EXERCISE PROMPT |
Only one stretch of the data below is needed: the line with "The image size" through the last line. Output it exactly and drop the pictures.

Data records
########################################

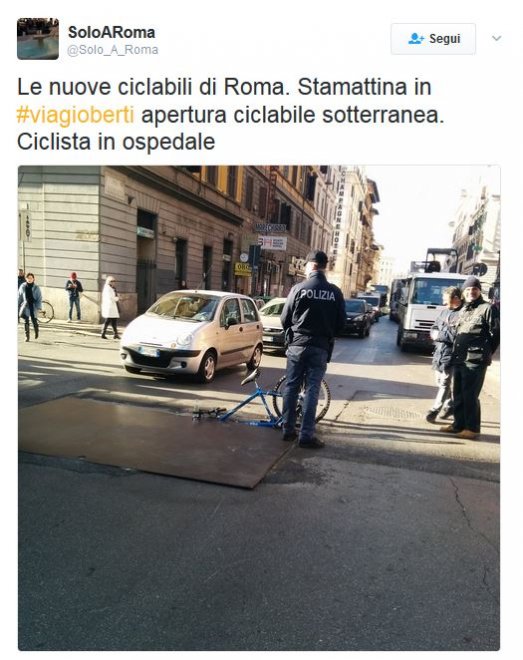The height and width of the screenshot is (660, 523).
Task: Click the add-person icon inside Segui
Action: coord(416,39)
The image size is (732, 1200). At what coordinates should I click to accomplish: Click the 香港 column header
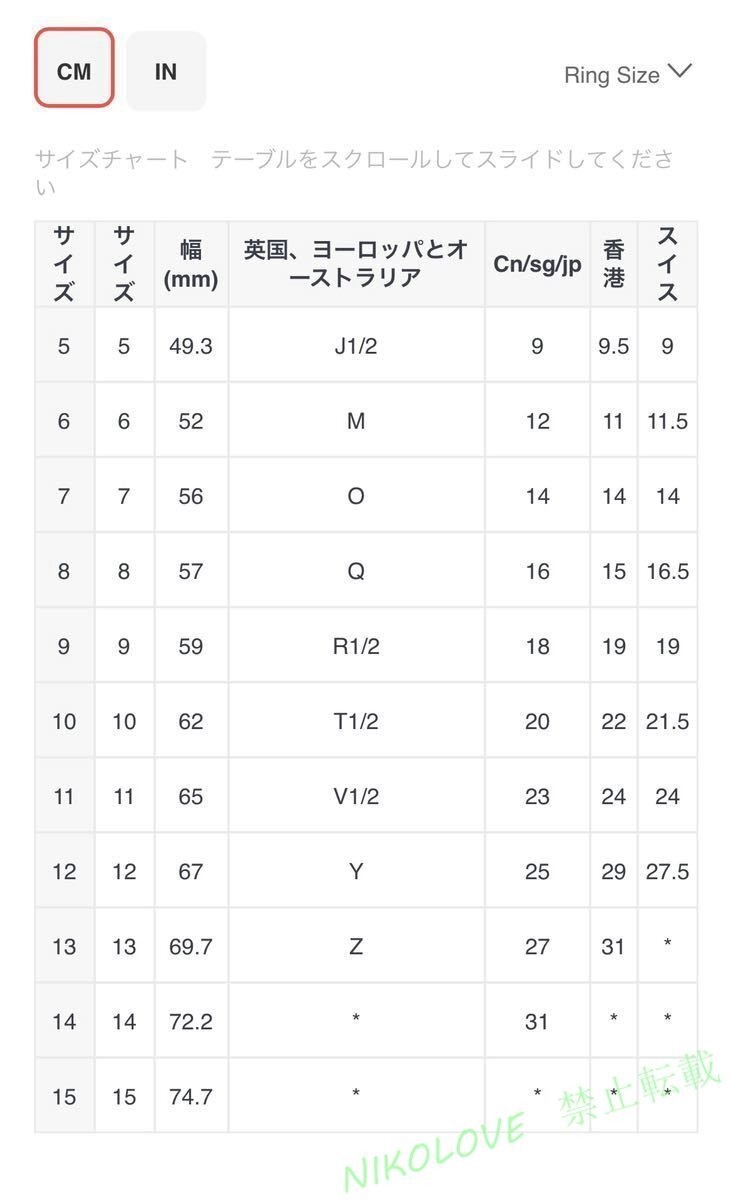pyautogui.click(x=612, y=261)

########################################

RESPONSE TO THIS EXERCISE |
The image size is (732, 1200). At what coordinates should I click to accomplish: Click the 香港 column header
pyautogui.click(x=612, y=261)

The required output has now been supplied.